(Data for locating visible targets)
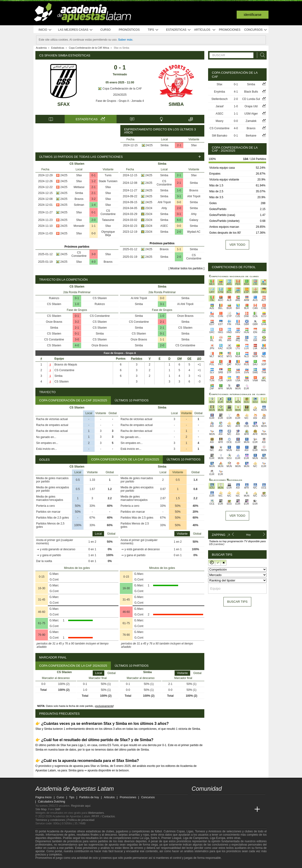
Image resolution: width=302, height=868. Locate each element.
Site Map (41, 809)
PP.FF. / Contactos (103, 816)
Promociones (230, 30)
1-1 (94, 226)
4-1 (236, 92)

- **Goal**:
Please write out every line of the items above word for word, leaving out the pictures.

- **Task response**:
Image resolution: width=302, height=868. Locate each element.
Site Map (41, 809)
PP.FF. / Contactos (103, 816)
Promociones (230, 30)
1-1 (94, 226)
4-1 (236, 92)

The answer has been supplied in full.